Banks’ Corporate-Bond Sales Said to Face SEC Probe of Favoritism

The U.S. Securities and Exchange Commission is examining whether Wall Street banks have given certain clients preferential treatment in corporate-bond sales, according to a person with direct knowledge of the matter.

The SEC also is reviewing the banks’ trading of bonds after offerings, said the person, asking not to be named because the probe is confidential. The inquiry is in early stages and may not lead to any enforcement action, the person said.
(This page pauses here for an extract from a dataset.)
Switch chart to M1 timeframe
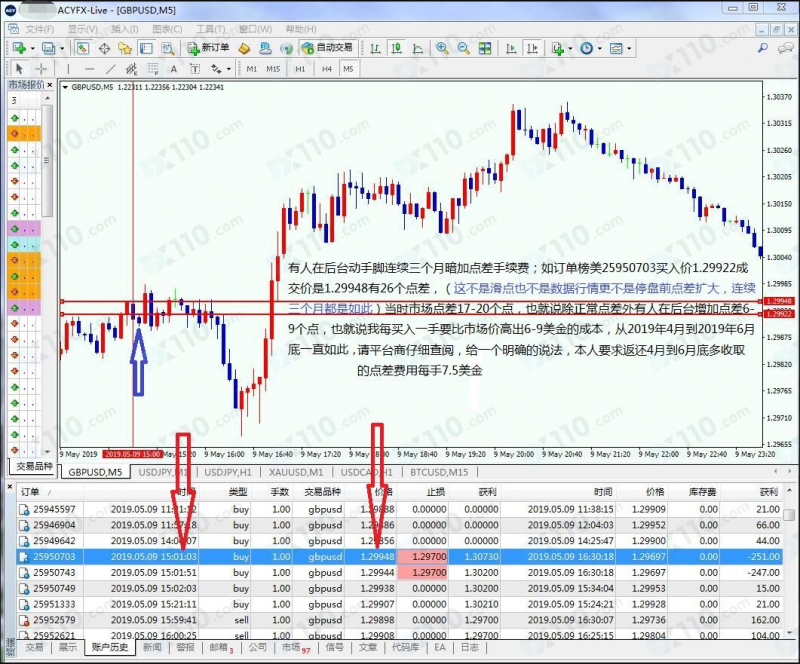 251,69
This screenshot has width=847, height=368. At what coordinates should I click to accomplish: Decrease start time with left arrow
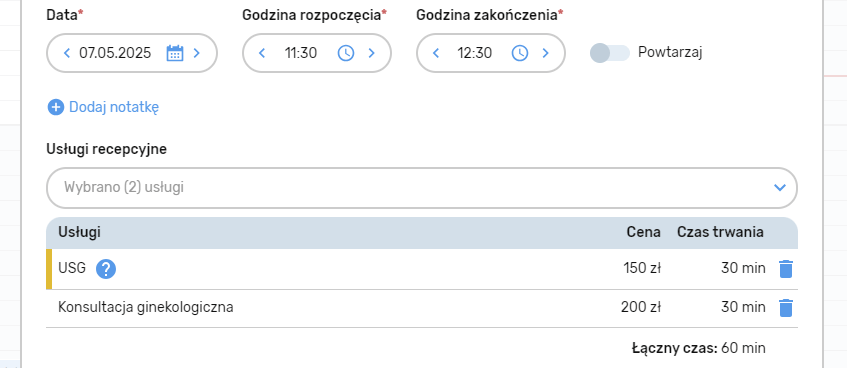(262, 53)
The SEC sent banks requests in the fourth quarter seeking information about allocations and trading, the Wall Street Journal reported Feb. 28, citing unidentified people familiar with the matter. The agency is reviewing whether some money managers exert too much influence in offerings, leaving smaller investors disadvantaged in the deals, the paper said.

Goldman Sachs Group Inc. (GS)’s annual filing last week added “allocations of and trading in fixed-income securities” to a list of activities at the New York-based firm that are subject to open regulatory scrutiny. That firm and New York-based Citigroup Inc. (C) are among banks being examined, the Journal said.

Michael DuVally, a Goldman Sachs spokesman, declined to comment on whether the SEC is investigating, as did Citigroup’s Scott Helfman and the SEC’s John Nester.

The agency asked banks about several specific corporate-bond offerings, including a $49 billion sale by Verizon Communications Inc. last year, the Journal said.